Seitenauszug:
Es ging ihm damals extrem schlecht. Er erinnert sich: "Beim Einkaufen musste ich mich zwischendurch immer wieder hinsetzen." Schließlich hatte er sogar Wasser in der Lunge und kam in die Klinik nach Harlaching. Dort wurde er viele Stunden lang dialysiert, "zehn Liter Wasser holten sie aus meinem Körper", erzählt Schmückle. Zwei Jahre hat es gedauert, sagt er, bis alles so eingestellt war, dass es ihm gut geht, und vor allem, dass er seine Krankheit und die Umstellung seines Lebens selbst akzeptiert hat.

Wandern mit Handicap: Letzte Vorbereitungen: Jürgen Schmückle packt seinen Rucksack für die außergewöhnliche Alpenüberquerung.

Letzte Vorbereitungen: Jürgen Schmückle packt seinen Rucksack für die außergewöhnliche Alpenüberquerung.

(Foto: Sebastian Gabriel)

Anders als zuvor hieß es nun, das Trinken von Wasser exakt zu kontrollieren. Zu viel darf es nicht sein, denn Schmückle verliert seither Flüssigkeit allein durch Schwitzen. Bei der Dialyse jeden zweiten Tag werden ihm in der Regel vier Liter Wasser entzogen. Er muss penibel auf sein "Trockengewicht" von 74 Kilo achten, auch manches Essen ist tabu. Wenn er sich ein Schnitzel bestellt, darf es auf keinen Fall gesalzen sein. "Am Anfang stand ich ständig auf der Waage", sagt er, inzwischen wisse er genau, wie viel Wasser er auch mit der Nahrung schon zu sich genommen hat. Eine App hilft ihm etwa beim Wandern zu berechnen, welche Menge an Flüssigkeit er durch Schwitzen verliert.

Irgendwann, als es ihm dann besser ging, wollte Schmückle auch wieder Sport machen. Er fing an, Tennis zu spielen, dann sah er durch Zufall eine Dokumentation über eine Alpenüberquerung. Er dachte sich: "Das will ich auch mal machen." Die üblichen geführten Touren von Hütte zu Hütte kamen für ihn nicht in Frage. Denn jeden zweiten Tag muss er ins Tal zur Dialyse. Ihm war von Anfang an klar, als er über diese Pläne nachdachte: Ich brauche einen Profi, der mir eine individuelle Tour zusammenstellt und mich begleitet.

Um sich erst einmal fit für eine solch strapaziöse Unternehmung zu machen, begann Schmückle mit Touren im Achensee-Gebiet. Von Juni vergangenen Jahres an war er jedes Wochenende in den Bergen. Erst einmal den Forstweg rauf zur Blaubergalm, später auch auf die Gipfel.

Unter der Woche arbeitet Schmückle als IT-Spezialist Vollzeit 40 Stunden beim ADAC. Alle zwei Tage fängt er früh am Morgen an, damit er nachmittags um drei rechtzeitig zur Dialyse kommt, die ja stets fünf Stunden in Anspruch nimmt. Um aber von Montag bis Freitag auch etwas für die Kondition zu tun, lief er im ADAC-Hochhaus mit Bergstiefeln die Treppe bis in den 24. Stock.

Aufgabenstellung: Gib aus dem Seitenauszug alles von „Irgendwann, als es“ bis hinunter zu „zusammenstellt und mich begleitet.“ wörtlich wieder.

(Gespeicherte Dateneinträge)

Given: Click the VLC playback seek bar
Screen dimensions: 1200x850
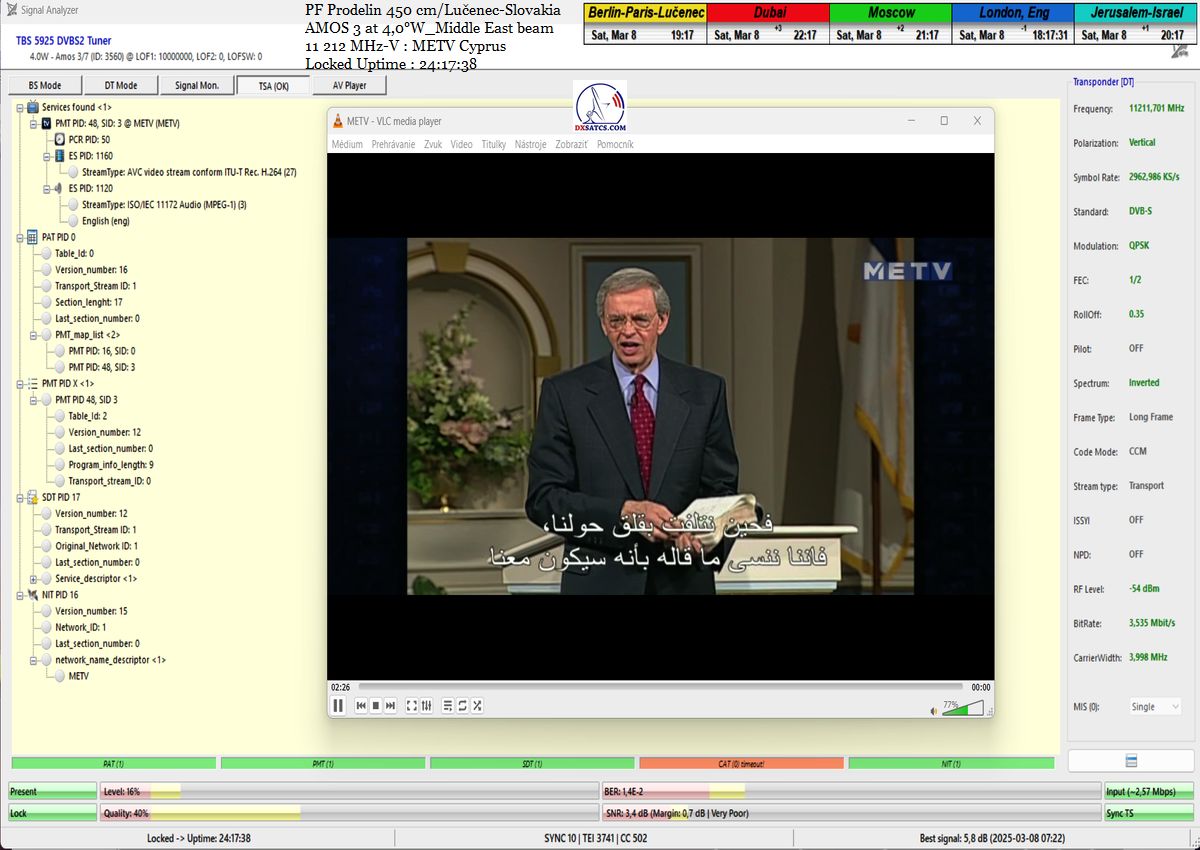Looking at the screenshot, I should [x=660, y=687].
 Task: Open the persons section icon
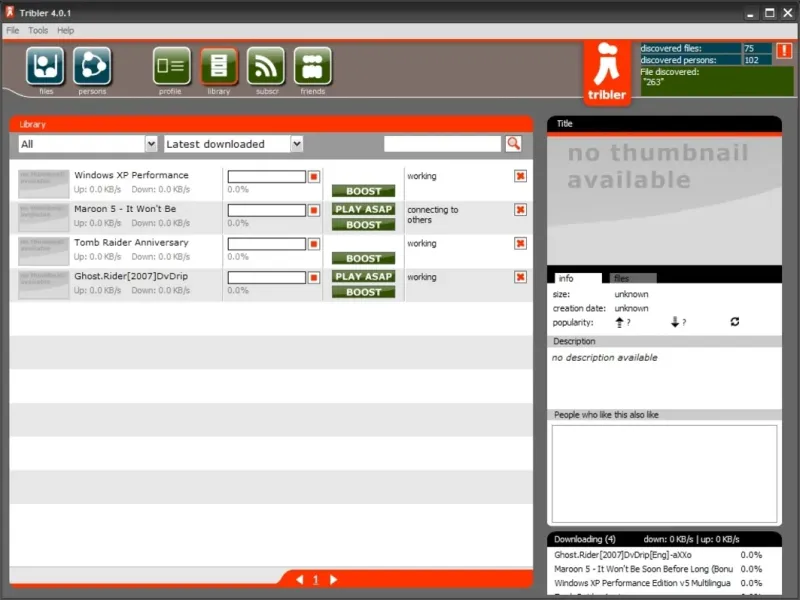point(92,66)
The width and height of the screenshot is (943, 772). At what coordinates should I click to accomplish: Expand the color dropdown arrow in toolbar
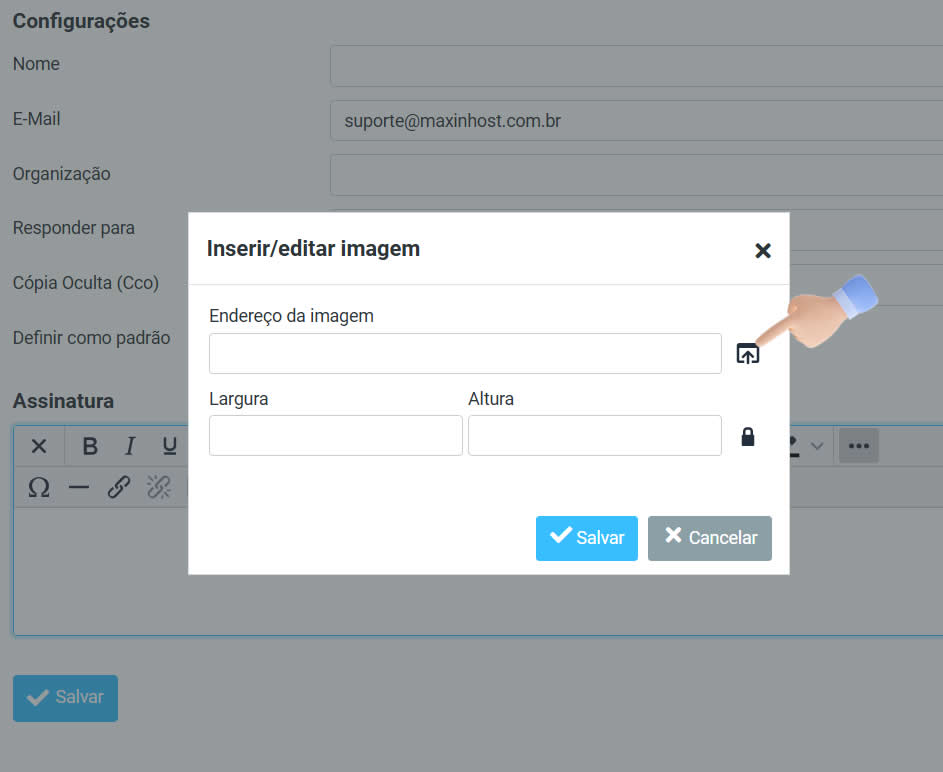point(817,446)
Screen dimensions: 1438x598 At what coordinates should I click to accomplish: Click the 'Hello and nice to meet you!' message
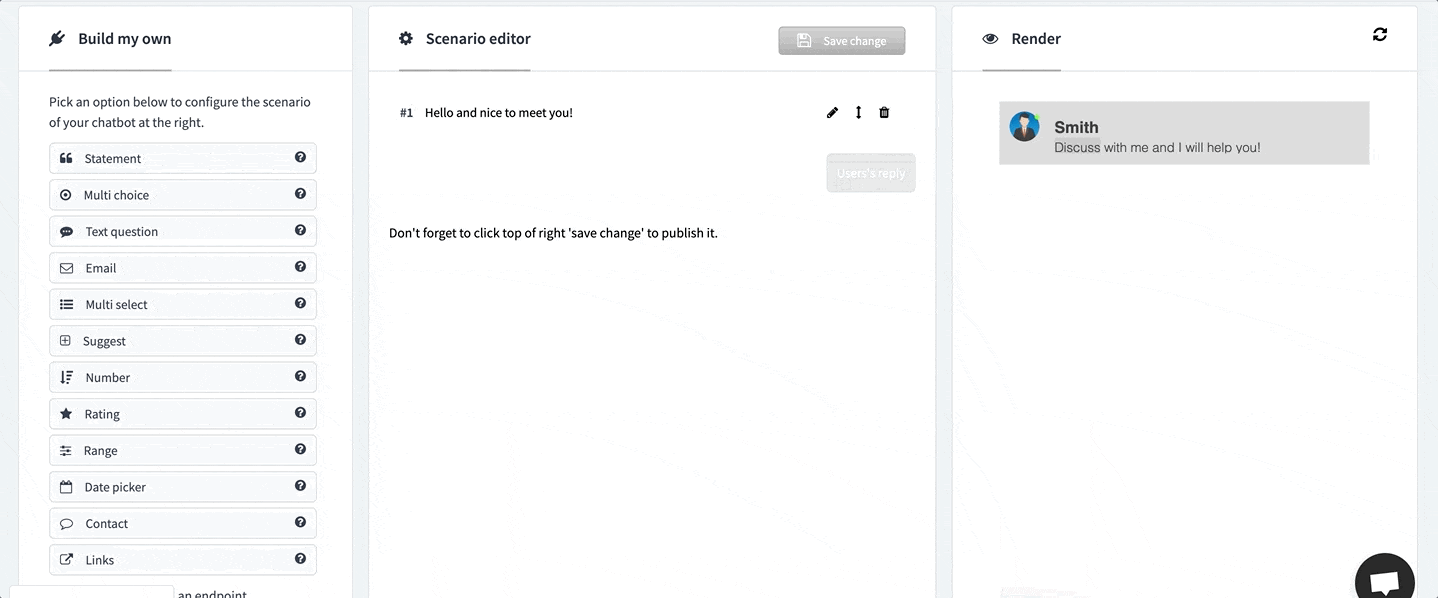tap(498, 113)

Lösung:
Irgendwann, als es ihm dann besser ging, wollte Schmückle auch wieder Sport machen. Er fing an, Tennis zu spielen, dann sah er durch Zufall eine Dokumentation über eine Alpenüberquerung. Er dachte sich: "Das will ich auch mal machen." Die üblichen geführten Touren von Hütte zu Hütte kamen für ihn nicht in Frage. Denn jeden zweiten Tag muss er ins Tal zur Dialyse. Ihm war von Anfang an klar, als er über diese Pläne nachdachte: Ich brauche einen Profi, der mir eine individuelle Tour zusammenstellt und mich begleitet.